(Adds quotes from lawmakers, background, details on IMF)
By Patricia Zengerle
WASHINGTON, March 27 (Reuters) - The U.S. Senate and House of Representatives easily passed bills on Thursday to provide aid to Ukraine, back a $1 billion loan guarantee for the Kiev government and impose sanctions on Russians and Ukrainians over Russia’s annexation of Crimea.
The Senate passed its legislation by voice vote and the House voted for its legislation by 399-19, two days after Senate Democrats ended a weeks-long standoff by agreeing to remove from the legislation reforms to the International Monetary Fund urged by the White House but opposed by many Republicans.
Lawmakers said they wanted to send a unified message to Russian President Vladimir Putin - and the rest of the world - as Ukraine and neighboring states worry about more aggression from Russia.
“I believe we are in a dangerous moment in history with global consequences and the world is watching,” Robert Menendez, chairman of the Senate Foreign Relations Committee, told a news conference shortly after the Senate vote.
President Barack Obama has been in Europe this week urging U.S. allies to stand together to counterbalance Moscow.
The Senate and House will have to agree on how to handle differences between the two pieces of legislation before a final bill can be sent to Obama, who is expected to sign it into law.
Menendez, a New Jersey Democrat, said congressional leaders had reached an agreement under which the House will vote on the Senate bill and it would get to Obama by the end of the week.
In addition to the loan guarantee, the Senate bill provides $150 million in aid to Ukraine and neighboring countries, and formalizes sanctions on Russians and Ukrainians who the United States deems responsible for corruption, human rights abuses or undermining stability in Ukraine.
Obama announced sanctions against Russian President Vladimir Putin’s inner circle last week, but congressional approval makes them mandatory.

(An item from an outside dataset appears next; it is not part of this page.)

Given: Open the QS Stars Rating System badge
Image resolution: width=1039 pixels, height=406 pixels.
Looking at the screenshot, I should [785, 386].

The Senate bill also would impose sanctions on a broader category of individuals than Obama’s order.
Lawmakers said they considered the bill only a first step. They said Congress should consider more legislation in the weeks ahead to impose more sanctions to punish Moscow, provide military aid for Ukraine and boost U.S. energy exports to lessen Europe’s reliance on Russian natural gas.
Senator Bob Corker of Tennessee, the top Republican on the Senate Foreign Relations panel, said that over time, once Ukraine is stabilized, there will be an effort to provide “some type” of U.S. military assistance for Kiev.
Separately, the United States said on Thursday it had imposed a ban on issuing licenses for military items to Russia in response to Russia’s annexation of Crimea.
Some Democrats in Congress said they were pleased a Ukraine bill had finally passed but still wanted approval of the IMF reforms.
The White House has been trying for years to win Congress’ approval for a shift of $63 billion from an IMF crisis fund to its general accounts, making good on a commitment from 2010.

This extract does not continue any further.